Outlet, orari, regole e caos normativo
July 11, 2010 by fedescata
di Giulio Stiranti
Vice Direttore Regionale di Confesercenti
tratto dal mensile Come di Confesercenti di Prato
Nel nostro Paese, sembra sempre più affermarsi una sorta di linea di pensiero secondo la quale le regole sono solo ostacoli alla libera espressione degli uomini. Non abbiamo certo intenzione di avventurarci in dissertazioni filosofiche sulla natura umana e sull’organizzazione della civile convivenza, anche se recenti stimoli apparsi sulla stampa riguardanti alcune regioni del nord ripropongono questo tema.
Fortunatamente in Toscana, anche grazie alla pressione costante delle associazioni di categoria, ed alla programmazione regionale, il fenomeno degli Outlet è stato ed è più contenuto. Ma non possiamo non registrare come, prevalentemente a livello locale, spesso chi ci governa sia quantomeno strabico nel proprio agire e le “regole” sono si piegano alle diverse convenienze. Basta vedere la polemica sulle aperture del Primo Maggio quando, da che mondo è mondo, limitatamente alle aree o zone turistiche della Toscana (centri storici delle città d’arte, litorale ecc.) tutti i servizi pubblici e tra questi anche il commercio restano aperti, per non parlare degli Outlet o dell’Ikea veri scandali.
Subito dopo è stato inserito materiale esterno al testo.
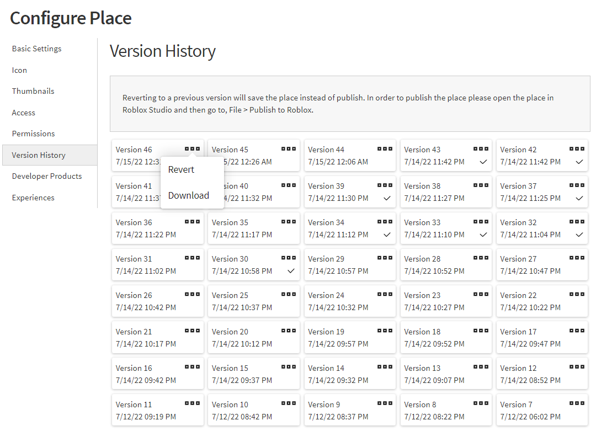Image resolution: width=596 pixels, height=431 pixels.
Task: Click the options dots on Version 27
Action: (577, 258)
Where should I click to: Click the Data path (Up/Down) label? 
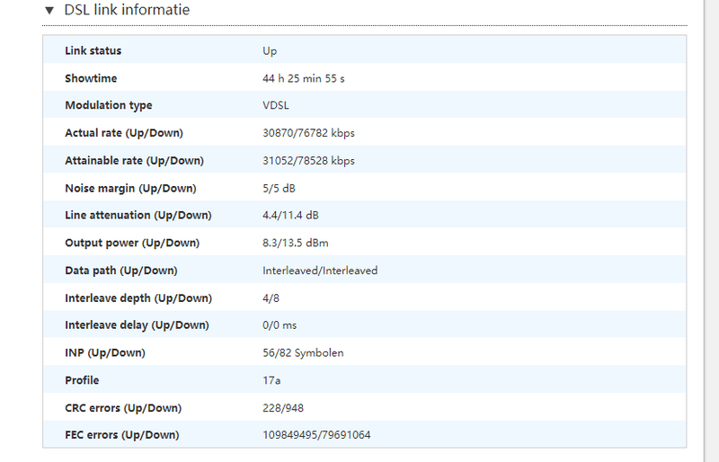[x=120, y=271]
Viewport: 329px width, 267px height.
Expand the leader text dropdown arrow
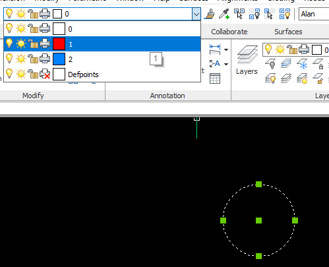coord(226,64)

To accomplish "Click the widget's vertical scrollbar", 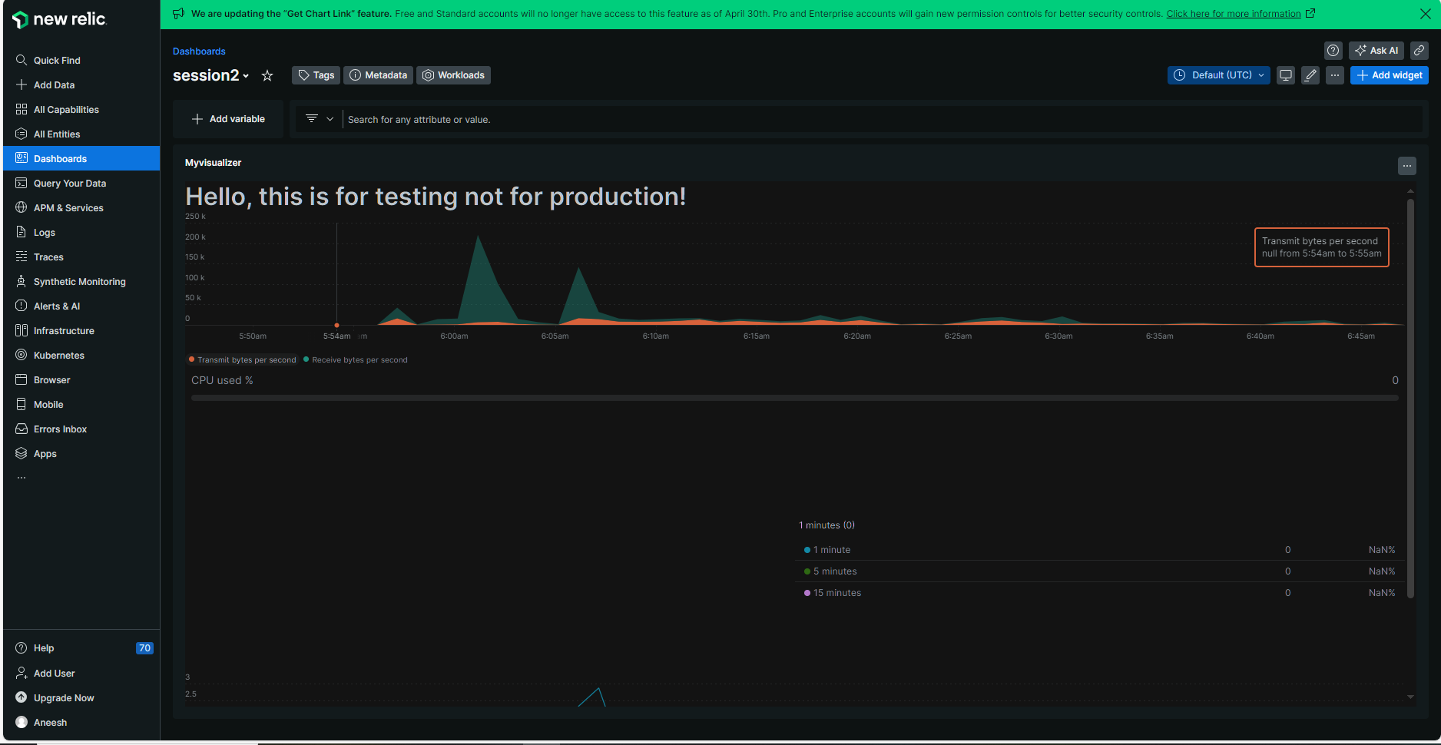I will (1410, 398).
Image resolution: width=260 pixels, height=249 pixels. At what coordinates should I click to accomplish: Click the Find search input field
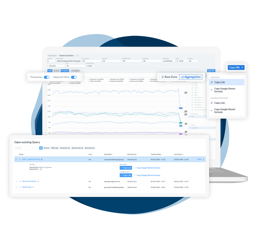(27, 148)
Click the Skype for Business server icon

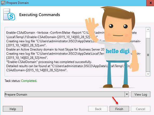[x=9, y=15]
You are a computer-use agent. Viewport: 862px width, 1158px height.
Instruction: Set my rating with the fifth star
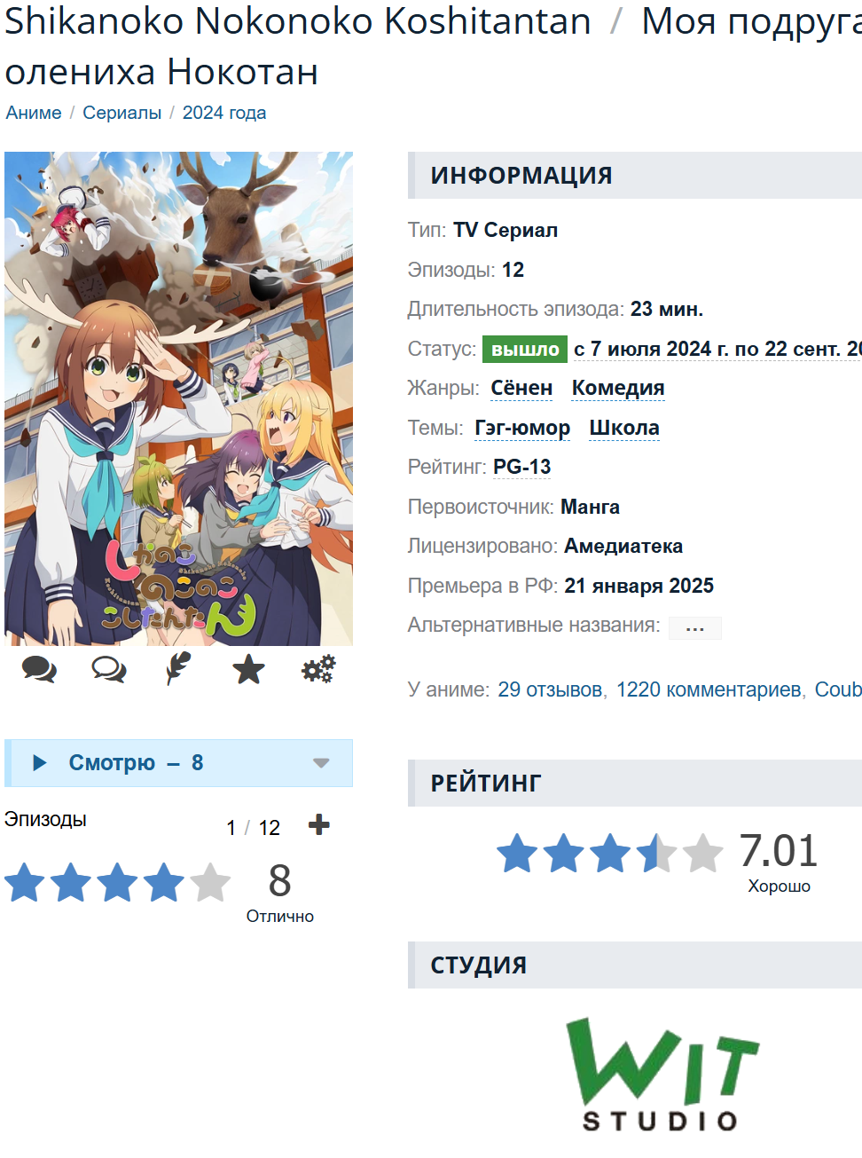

Non osservano alcuna regola stando aperti tutto l’anno, peraltro, senza nessuna lamentala da parte delle organizzazioni sindacali dei lavoratori Come è noto, queste strutture, nate come spacci aziendali peralienare capi difettati o prodotti ormai ampiamente fuori moda, sono diventati uno dei canali di punta per la commercializzazione di alcune grandi marche. Per queste attività che in taluni casi si palesano con grandi colate di cemento nelle nostre campagne o colline, purché vicine a qualche svincolo o direttrice di traffico importante (è il caso di Barberino di Mugello o di Foiano della Chiana) non valgono le norme che solitamente i nostri negozi devono osservare in merito a orari d’apertura e chiusura, festività laiche o religiose, pubblicità e trasparenza dei prezzi ecc.
Siamo pertanto così curiosi di sapere, ad esempio, se i Comuni con i loro Vigili annonari verificano puntualmente l’osservanza della normativa vigente in materia di commercio e nello specifico quella relative ai saldi o alle vendite straordinarie. Sul rispetto delle regole, andremo avanti, anche perché Confesercenti è per la libera concorrenza e non per il “fai da te”dove i diritti e i doveri di chi lavora, siano essi lavoratori dipendenti o lavoratori autonomi, vengono dimenticati.
Chiameremo tutti i soggetti interessati ai diversi livelli al confronto ed alla verifica, convinti che un mercato è davvero libero se ci sono regole chiare e che tutti siano chiamati a rispettarle. Anche per questi motivi, ci rivolgiamo al Presidente della Regione Enrico Rossi, che durante la campagna elettorale su tali temi è stato molto netto e di ciò le siamo grati. Ci chiediamo se assieme alle altre Associazioni di Categoria non sia il caso di fare, con la nuova giunta, il punto con l’obiettivo di salvaguardare il tessuto economico, produttivo e sociale dell’attuale rete distributiva.
L’obiettivo che vogliamo raggiungere è fare chiarezza sulla natura giuridica di queste strutture, ed esaminare se non sia il caso di realizzare una “legge regionale” che ripristini la certezza del diritto affinché si eviti una pratica abbastanza in voga in Italia (forti polemiche come quelle di questi giorni e poi calma piatta!) e quella che vede l’amministrazione pubblica forte con i deboli e debole con i forti.